From immune suppression to immunotherapy sensitization: the dual roles of circRNAs in cancer progression

Circular RNAs (circRNAs) have recently emerged as critical regulators of tumor–immune interactions. Owing to their covalently closed structure, remarkable stability, and tissue-specific expression, circRNAs not only serve as molecular sponges and protein regulators but also play multifaceted roles in shaping the tumor immune microenvironment.

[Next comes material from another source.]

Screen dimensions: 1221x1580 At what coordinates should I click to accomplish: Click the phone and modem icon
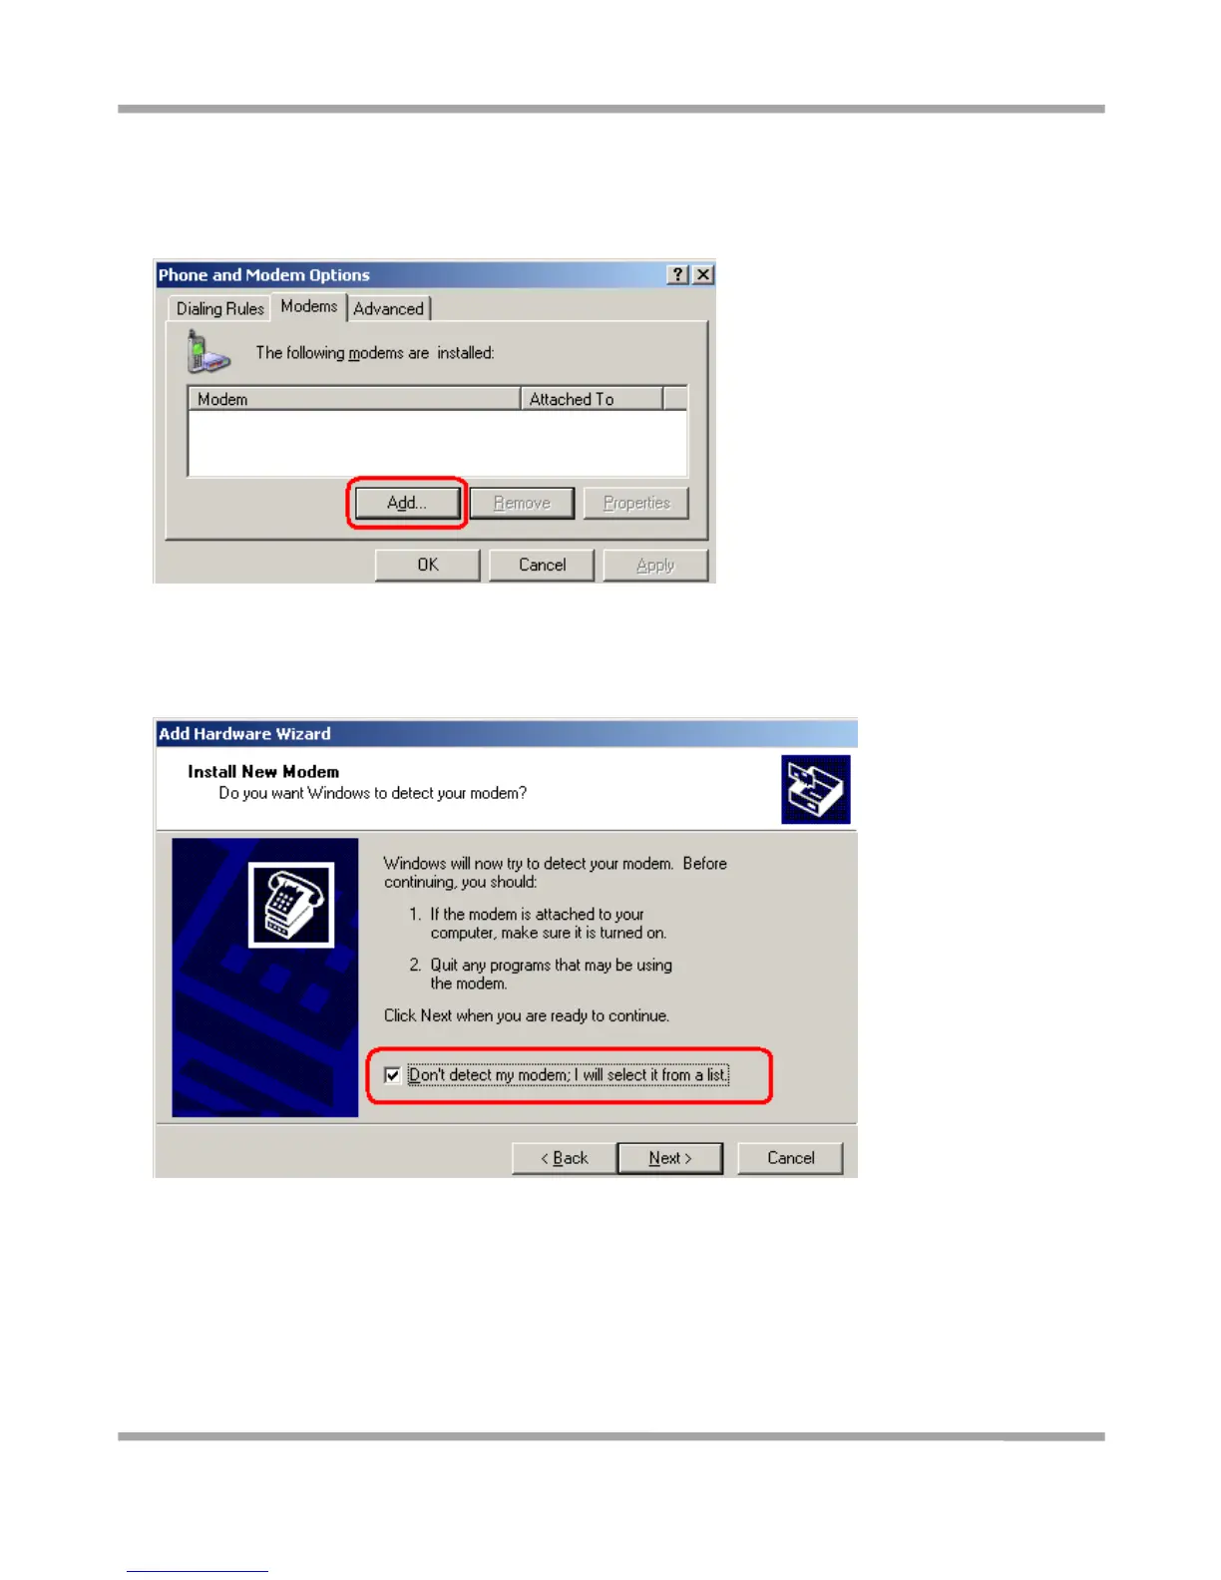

Accumulating evidence indicates that circRNAs drive immune suppression by stabilizing PD-L1 through post-translational modifications and RNA-binding protein interactions, transmitting suppressive signals via exosomes to T cells and myeloid-derived suppressor cells, reprogramming glucose and lipid metabolism to deprive effector lymphocytes, and reinforcing cancer stemness and therapy resistance. In striking contrast, a subset of circRNAs has been shown to sensitize tumors to immunotherapy by activating innate immune pathways such as RIG-I/MAVS and STING, inducing immunogenic cell death, and overcoming resistance to endocrine therapy or ferroptosis inducers, thereby enhancing the efficacy of immune checkpoint blockade. Beyond their mechanistic functions, circRNAs also hold promise as stable and accessible biomarkers for prognosis, patient stratification, and therapeutic monitoring, particularly when enriched in circulating exosomes. Advances in antisense oligonucleotides, RNA interference, and nanomedicine provide new opportunities to therapeutically target oncogenic circRNAs or deliver engineered pro-immunogenic circRNAs. While significant challenges remain in detection accuracy, functional annotation, delivery specificity, and clinical validation, circRNAs represent a new frontier in immuno-oncology. Harnessing their dual roles may unlock innovative biomarker platforms and next-generation RNA-based therapeutics, ultimately improving the efficacy of cancer immunotherapy.